While there are many benefits for utilizing headspace gas chromatography as an analytical technique, the two obvious ones are time and money. For samples that contain myriad analytes, this technique saves a tremendous amount of time and money often spent in multiple separation/isolation steps. SHA allows a sample containing a volatile analyte to be sampled directly instead of undergoing several costly and time consuming steps to remove the analyte from the original sample. This direct sampling saves companies a tremendous amount of time which improves turnaround time as well as (possibly) customer satisfaction. Furthermore, it reduces the amount of organic solvents companies would need for these separation/isolation steps, thereby reducing operational and disposal costs. For pharmaceutical companies, this technique gives peace of mind in their QA/QC departments as they analyze for VOC’s in a way that doesn’t destroy their potentially valuable samples.
Perhaps the greatest benefit of static headspace analysis comes from the nature of the sample injected. It’s initially in the gas phase. When sampling a complex mixture that contains multiple high molecular weight analytes, these substances often require extreme conditions for complete analysis. GC, and GC-MS rely on samples in the gas phase, oftentimes requiring elevated temperature conditions to convince recalcitrant compounds to become volatile. One of the problems with those analyses stems from the residual material often left behind on the column after the run.
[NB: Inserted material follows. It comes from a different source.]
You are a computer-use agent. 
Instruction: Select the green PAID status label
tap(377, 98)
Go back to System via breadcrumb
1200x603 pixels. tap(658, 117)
These residual artifacts can, and often do, surface on subsequent GC runs and render these trials as useless. However, static headspace analysis alleviates that concern by only analyzing samples that are already in the gas phase. This analysis method saves a tremendous amount of time and money in the form of capillary column purchase savings (columns often last for years), reduced downtime for purging columns contaminated with residual high molecular weight materials and reduced GC maintenance time.